Step 11: Analyze Class Similarities¶

Understand the learned representations:

# Similarity between class prototypes
pos_neg_sim = float(model.similarity(
    class_hvs['positive'],
    class_hvs['negative']
))

print(f"\nClass Analysis:")
print(f"  Positive-Negative similarity: {pos_neg_sim:.3f}")
print(f"  (Close to 0 = well-separated classes)")

# Most confident classifications
print(f"\nConfidence analysis:")
for text in test_reviews:
    label, sim = classify(text)
    print(f"  {label:8s}: {sim:.3f} - '{text[:40]}...'")

Good separation indicators:

Class prototypes have low similarity (< 0.1)
Confident predictions have high similarity (> 0.5)
Wrong predictions often have low confidence

Step 12: Extensions and Improvements¶

Ways to improve the classifier:

1. Add more training data:

# More examples → better prototypes
# Aim for 50-100+ examples per class

2. Tune n-gram size:

# Try trigrams for more context
encoder_3gram = NGramEncoder(
    model,
    item_to_hv=word_hvs,
    n=3,  # Trigrams
    mode='bundle'
)

3. Combine multiple n-gram sizes:

def encode_multi_ngram(words):
    """Encode with multiple n-gram sizes."""
    hv_bigram = encoder_2gram.encode(words)
    hv_trigram = encoder_3gram.encode(words)
    # Bundle both representations
    return model.bundle([hv_bigram, hv_trigram])
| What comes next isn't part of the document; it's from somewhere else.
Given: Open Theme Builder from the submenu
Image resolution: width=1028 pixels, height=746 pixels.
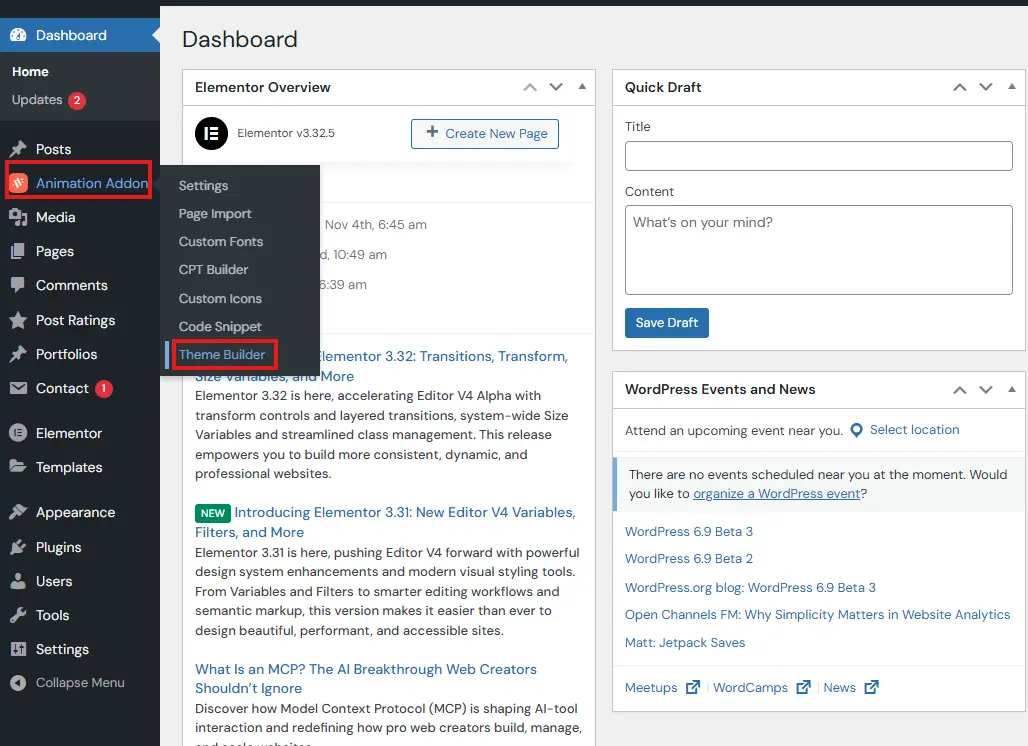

4. Add confidence threshold:

def classify_with_threshold(text, threshold=0.3):
    """Classify with confidence threshold."""
    label, sim = classify(text)
    if sim < threshold:
        return "uncertain", sim
    return label, sim

5. Handle unknown words:

# Add <UNK> token for unknown words
word_hvs['<UNK>'] = model.random(seed=999)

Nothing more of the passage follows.